Stored records
= = =

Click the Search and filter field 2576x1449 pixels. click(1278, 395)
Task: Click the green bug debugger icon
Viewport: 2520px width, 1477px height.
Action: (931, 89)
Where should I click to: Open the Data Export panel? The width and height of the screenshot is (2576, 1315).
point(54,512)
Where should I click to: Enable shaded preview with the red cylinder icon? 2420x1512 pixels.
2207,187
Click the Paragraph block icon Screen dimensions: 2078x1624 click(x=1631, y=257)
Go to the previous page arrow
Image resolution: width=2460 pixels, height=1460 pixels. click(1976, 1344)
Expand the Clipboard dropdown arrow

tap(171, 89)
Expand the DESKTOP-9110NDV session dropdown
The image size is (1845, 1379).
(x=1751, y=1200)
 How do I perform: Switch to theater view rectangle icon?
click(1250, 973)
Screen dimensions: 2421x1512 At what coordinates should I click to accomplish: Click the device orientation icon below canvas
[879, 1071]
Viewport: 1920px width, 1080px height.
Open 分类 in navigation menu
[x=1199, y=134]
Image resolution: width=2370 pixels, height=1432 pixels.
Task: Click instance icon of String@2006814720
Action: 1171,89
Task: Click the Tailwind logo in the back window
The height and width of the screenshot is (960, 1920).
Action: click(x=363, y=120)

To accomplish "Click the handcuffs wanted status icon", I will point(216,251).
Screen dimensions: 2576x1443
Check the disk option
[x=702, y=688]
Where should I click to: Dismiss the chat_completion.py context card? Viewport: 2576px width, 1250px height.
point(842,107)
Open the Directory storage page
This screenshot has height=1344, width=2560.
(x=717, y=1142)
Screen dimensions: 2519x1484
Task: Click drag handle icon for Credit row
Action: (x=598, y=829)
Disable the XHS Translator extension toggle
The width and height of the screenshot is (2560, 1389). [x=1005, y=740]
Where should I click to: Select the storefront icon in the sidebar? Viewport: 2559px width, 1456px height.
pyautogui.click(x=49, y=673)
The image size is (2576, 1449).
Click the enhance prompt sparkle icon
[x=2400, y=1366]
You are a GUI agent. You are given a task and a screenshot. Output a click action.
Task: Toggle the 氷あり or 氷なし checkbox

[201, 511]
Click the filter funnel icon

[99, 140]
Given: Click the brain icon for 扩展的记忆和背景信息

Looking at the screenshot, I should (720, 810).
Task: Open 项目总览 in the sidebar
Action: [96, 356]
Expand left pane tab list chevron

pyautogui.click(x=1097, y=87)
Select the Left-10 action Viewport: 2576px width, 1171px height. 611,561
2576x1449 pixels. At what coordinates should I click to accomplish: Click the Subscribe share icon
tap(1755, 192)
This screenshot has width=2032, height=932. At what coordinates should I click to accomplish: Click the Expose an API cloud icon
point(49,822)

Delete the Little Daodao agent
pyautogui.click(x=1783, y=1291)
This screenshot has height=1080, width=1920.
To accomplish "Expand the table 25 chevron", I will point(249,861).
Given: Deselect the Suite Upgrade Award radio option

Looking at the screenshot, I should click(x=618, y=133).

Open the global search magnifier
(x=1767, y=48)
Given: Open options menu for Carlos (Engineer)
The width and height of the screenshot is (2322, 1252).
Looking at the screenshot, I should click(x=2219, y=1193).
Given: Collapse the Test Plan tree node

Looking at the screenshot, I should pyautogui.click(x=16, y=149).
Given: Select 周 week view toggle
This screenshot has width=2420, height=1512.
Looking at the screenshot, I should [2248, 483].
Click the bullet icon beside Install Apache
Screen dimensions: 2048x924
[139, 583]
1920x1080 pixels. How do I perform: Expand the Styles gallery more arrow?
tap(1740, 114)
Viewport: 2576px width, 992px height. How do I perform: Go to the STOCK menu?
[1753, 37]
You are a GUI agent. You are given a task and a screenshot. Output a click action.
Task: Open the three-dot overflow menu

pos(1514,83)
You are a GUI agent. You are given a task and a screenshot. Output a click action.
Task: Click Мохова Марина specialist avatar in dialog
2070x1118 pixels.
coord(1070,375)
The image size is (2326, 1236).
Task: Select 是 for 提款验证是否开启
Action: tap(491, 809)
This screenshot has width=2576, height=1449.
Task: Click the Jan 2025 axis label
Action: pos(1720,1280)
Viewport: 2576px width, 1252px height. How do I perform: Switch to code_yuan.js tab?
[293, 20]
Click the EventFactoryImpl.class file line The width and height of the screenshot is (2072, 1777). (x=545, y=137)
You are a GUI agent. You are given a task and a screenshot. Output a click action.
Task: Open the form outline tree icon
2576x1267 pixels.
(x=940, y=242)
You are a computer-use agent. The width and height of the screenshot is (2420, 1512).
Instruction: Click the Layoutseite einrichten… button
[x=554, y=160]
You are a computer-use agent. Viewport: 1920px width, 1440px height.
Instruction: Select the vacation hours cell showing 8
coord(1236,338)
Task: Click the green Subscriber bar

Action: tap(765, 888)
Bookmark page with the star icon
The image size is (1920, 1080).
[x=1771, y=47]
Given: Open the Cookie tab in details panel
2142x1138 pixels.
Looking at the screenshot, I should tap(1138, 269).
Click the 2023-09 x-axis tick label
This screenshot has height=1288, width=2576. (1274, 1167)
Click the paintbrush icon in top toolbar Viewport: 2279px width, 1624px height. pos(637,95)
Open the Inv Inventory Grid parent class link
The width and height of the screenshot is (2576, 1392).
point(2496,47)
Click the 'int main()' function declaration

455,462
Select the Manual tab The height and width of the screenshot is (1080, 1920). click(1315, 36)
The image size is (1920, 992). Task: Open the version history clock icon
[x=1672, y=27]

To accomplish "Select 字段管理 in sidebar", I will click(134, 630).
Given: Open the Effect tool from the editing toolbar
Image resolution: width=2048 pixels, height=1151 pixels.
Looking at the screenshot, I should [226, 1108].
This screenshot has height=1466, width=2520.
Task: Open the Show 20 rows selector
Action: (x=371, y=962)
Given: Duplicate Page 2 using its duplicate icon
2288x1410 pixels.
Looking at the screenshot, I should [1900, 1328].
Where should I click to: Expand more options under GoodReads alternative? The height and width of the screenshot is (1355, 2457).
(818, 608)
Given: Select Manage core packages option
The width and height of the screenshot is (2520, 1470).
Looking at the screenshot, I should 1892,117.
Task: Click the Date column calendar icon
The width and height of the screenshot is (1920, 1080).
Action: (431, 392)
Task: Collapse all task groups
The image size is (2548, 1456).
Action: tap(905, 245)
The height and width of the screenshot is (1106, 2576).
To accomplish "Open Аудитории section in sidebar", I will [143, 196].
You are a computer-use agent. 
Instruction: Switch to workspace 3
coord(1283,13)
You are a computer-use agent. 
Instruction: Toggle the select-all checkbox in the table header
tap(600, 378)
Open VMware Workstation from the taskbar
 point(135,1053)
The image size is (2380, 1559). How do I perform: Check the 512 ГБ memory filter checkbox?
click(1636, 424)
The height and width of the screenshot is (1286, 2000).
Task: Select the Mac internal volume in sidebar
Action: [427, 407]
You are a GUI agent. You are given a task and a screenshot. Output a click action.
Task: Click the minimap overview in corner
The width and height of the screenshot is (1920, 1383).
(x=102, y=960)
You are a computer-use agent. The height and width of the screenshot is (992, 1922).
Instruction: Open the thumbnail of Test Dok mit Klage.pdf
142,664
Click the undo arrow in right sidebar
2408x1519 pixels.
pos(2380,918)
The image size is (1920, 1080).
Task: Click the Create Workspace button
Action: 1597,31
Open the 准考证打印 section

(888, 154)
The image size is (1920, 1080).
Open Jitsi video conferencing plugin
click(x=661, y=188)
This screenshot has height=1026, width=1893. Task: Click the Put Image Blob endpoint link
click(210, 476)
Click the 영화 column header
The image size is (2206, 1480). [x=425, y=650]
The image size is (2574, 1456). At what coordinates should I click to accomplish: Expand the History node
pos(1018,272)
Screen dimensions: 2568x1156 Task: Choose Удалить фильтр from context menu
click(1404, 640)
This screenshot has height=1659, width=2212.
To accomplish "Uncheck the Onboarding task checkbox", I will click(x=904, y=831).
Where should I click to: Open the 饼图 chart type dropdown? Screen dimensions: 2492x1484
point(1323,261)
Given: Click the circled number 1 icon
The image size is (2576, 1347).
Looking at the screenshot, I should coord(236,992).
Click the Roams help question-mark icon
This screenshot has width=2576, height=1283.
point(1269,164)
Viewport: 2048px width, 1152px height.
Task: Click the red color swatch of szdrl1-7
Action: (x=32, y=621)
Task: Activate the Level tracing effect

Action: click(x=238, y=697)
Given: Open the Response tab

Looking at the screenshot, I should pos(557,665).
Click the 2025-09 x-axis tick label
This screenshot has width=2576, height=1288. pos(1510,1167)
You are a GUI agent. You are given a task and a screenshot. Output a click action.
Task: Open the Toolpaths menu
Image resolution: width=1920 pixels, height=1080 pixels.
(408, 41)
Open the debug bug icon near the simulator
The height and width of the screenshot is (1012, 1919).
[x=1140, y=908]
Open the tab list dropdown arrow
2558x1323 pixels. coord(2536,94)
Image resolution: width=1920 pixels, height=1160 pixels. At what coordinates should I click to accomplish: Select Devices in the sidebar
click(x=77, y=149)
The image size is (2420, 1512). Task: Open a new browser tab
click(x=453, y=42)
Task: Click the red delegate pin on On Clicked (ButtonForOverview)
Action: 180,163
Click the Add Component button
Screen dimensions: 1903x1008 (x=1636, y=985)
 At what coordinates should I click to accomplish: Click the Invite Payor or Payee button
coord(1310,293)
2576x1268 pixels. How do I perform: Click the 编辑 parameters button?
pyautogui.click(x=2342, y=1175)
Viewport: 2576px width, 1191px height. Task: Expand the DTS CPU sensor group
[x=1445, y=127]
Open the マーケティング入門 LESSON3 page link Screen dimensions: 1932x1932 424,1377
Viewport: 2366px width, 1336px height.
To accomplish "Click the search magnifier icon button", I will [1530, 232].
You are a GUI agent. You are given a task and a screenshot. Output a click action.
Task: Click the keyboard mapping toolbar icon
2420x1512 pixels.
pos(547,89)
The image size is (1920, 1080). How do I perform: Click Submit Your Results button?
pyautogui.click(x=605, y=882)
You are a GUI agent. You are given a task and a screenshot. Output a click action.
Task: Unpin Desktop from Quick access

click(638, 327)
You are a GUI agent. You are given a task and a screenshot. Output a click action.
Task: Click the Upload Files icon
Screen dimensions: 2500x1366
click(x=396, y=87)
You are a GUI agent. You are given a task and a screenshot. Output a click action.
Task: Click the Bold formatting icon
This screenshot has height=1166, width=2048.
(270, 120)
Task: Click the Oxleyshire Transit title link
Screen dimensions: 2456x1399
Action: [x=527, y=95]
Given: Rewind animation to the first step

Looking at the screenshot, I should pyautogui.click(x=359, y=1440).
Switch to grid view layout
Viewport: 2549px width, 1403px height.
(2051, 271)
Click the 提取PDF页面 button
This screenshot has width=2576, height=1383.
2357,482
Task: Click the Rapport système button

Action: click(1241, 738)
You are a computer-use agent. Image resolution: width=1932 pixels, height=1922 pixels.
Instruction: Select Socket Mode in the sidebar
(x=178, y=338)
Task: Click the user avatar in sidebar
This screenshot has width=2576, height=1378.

= = =

### Work instruction
The lines holding the word "will" are the answer. Find them in the entries and copy them.

### Answer space
To accomplish "Click the handcuffs wanted status icon", I will point(216,251).
To accomplish "Expand the table 25 chevron", I will point(249,861).
To accomplish "Select 字段管理 in sidebar", I will click(134, 630).
To accomplish "Open Аудитории section in sidebar", I will [143, 196].
To accomplish "Uncheck the Onboarding task checkbox", I will click(x=904, y=831).
To accomplish "Click the search magnifier icon button", I will [1530, 232].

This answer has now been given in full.